In 2011 the school once again achieved the top 5 Matrics in the Ilembe region. In 2012 the schools Matrics achieved the second, third, and fourth positions in the Ilembe region. The matric class of 2018 brought accolades to the school. The school achieved first, third, fifth and eight position in the Ilembe district.

==Sport==

The school has a tennis court, netball field, football field, volleyball field, and swimming pool. The school does especially well in cricket and its sport achievements feature in local newspapers. Students have been selected to represent Natal and South Africa in their respective sporting categories.

==Management==

The school operates on a five-day, six-period cycle, which is adjusted only to address specific contextual factors, such as staff attrition and other operational needs.

==Curriculum==

All lessons are conducted in English. (Except for lessons in the Additional Languages). Each learner throughout the school (grades 8-12) are required to learn a minimum of 7 different subjects, most of which are compulsory.
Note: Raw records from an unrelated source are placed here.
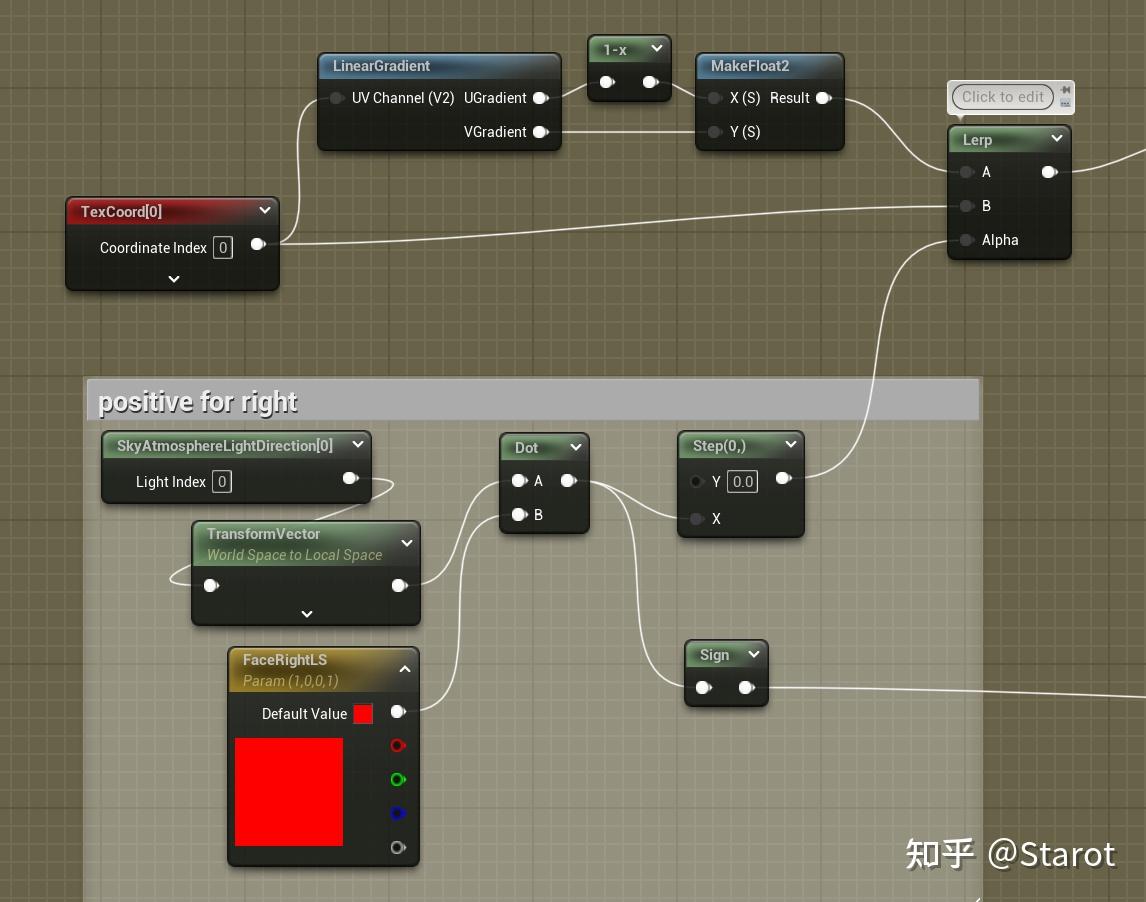Image resolution: width=1146 pixels, height=902 pixels.
Task: Collapse the FaceRightLS parameter node
Action: point(405,669)
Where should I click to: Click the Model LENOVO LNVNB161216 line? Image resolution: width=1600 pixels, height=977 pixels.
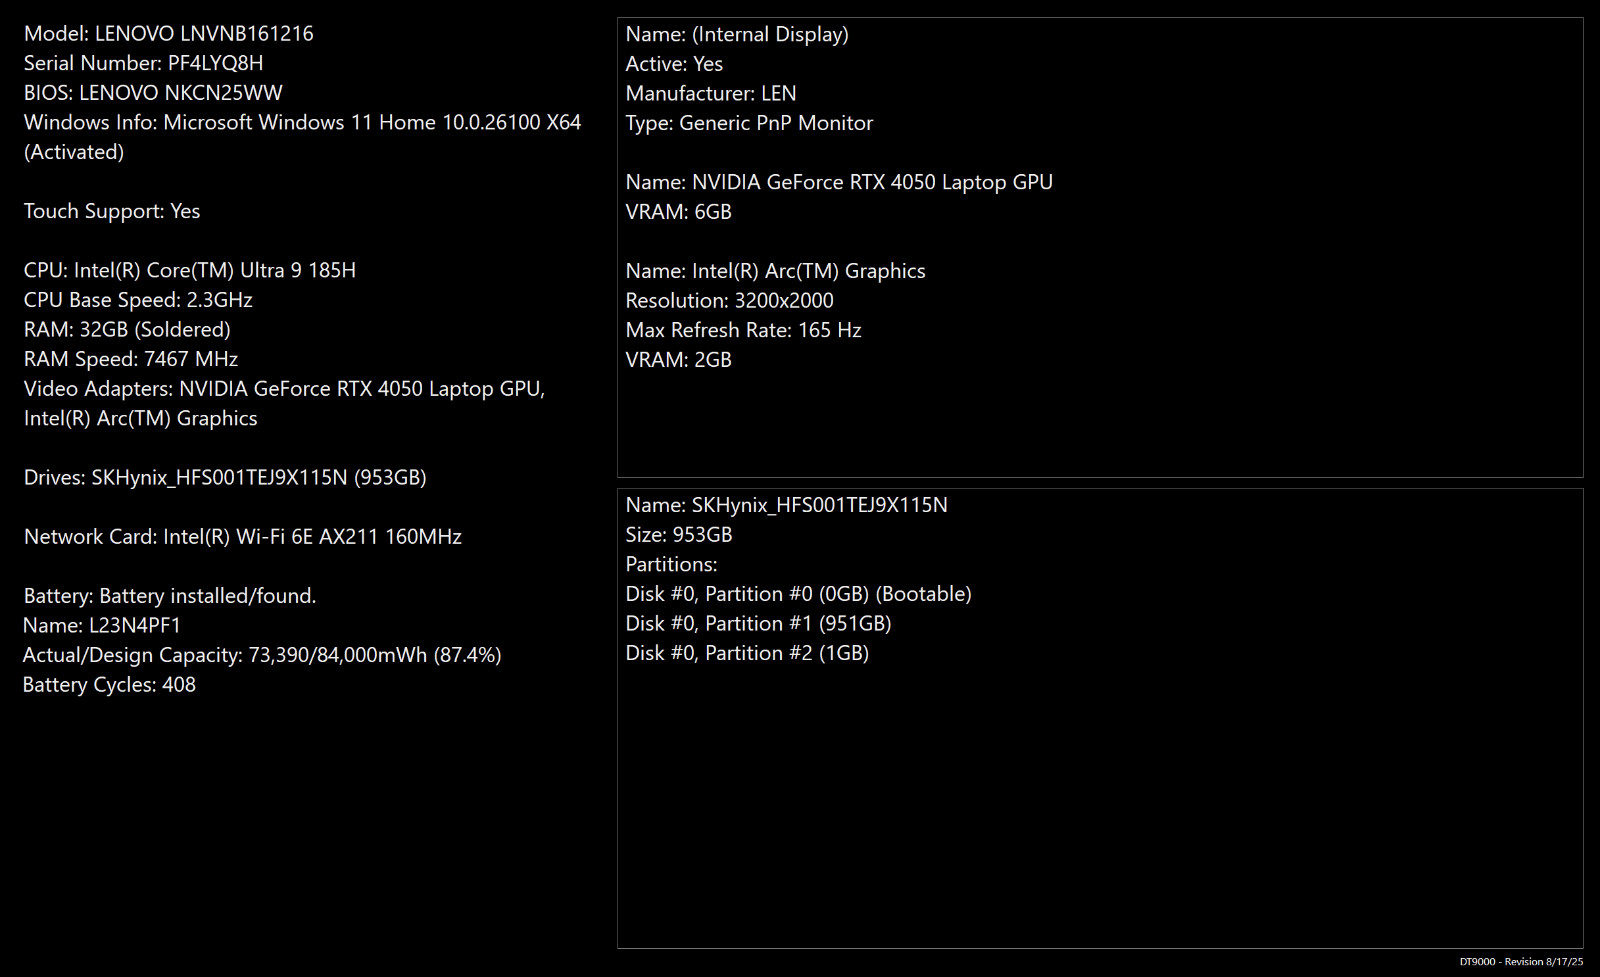pos(169,34)
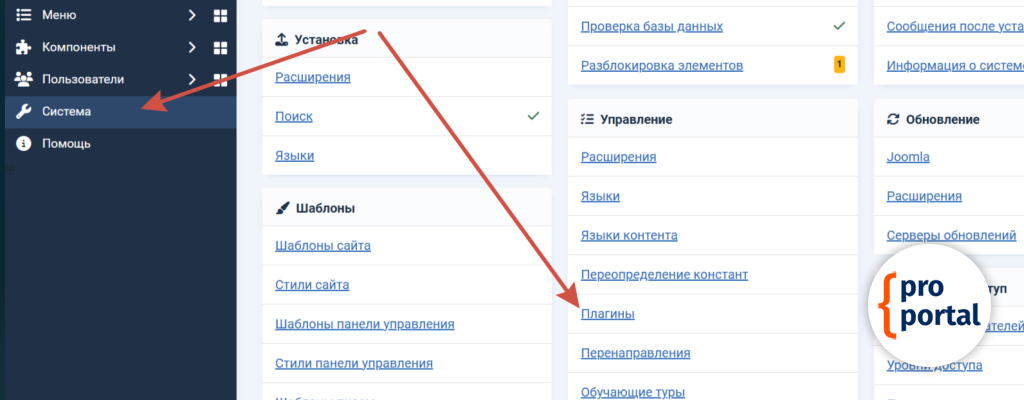This screenshot has height=400, width=1024.
Task: Open the Компоненты dashboard grid icon
Action: tap(220, 48)
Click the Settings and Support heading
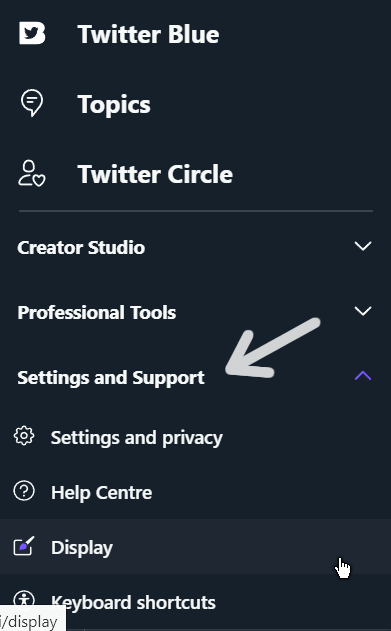Image resolution: width=391 pixels, height=631 pixels. pos(111,377)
A learner in the higher grades(10-12) may choose additional extra subjects(up to 3) which are not part of the chosen course. Learners may either choose Afrikaans or Zulu as their 1st additional language.

The grade 8 and 9 subjects are a set list of:

English(Language, literature and writing),
Mathematics,
Afrikaans or Zulu(Language, literature and writing),
Life Orientation,
Technology,
Social Sciences,
Natural Sciences
and Creative Arts

The higher grade(10-12) subjects are chosen by a course selection or by high number of subject requests. Subjects are:

Compulsory:
English(Language, literature and writing),
Afrikaans or Zulu(Language, literature and writing),
Mathematics or Mathematics literacy
and Life Orientation.

Student Selections:
Physical Science,
Life Science,
Accounting,
Information Technology,
Engineering Graphics and Design,
Geography,
Travel and Tourism
and Consumer Studies.

The school has over forty classrooms and specialised rooms include the Science Lab, Biology Lab, Consumer Studies room, Library, I.T. (Computer) room, Mathematics Center and two Engineering Graphics and Design rooms.

The five major blocks in the school are the Junior Block, the Senior Block, Science Block, Heads of Department (H.O.D.) Block and Technical Drawing (T.D.) Block.

In 2012/2013 the Department of Education (South Africa) announced that all South African schools will now follow the Curriculum Assessment Policy Statements (CAPS) curriculum.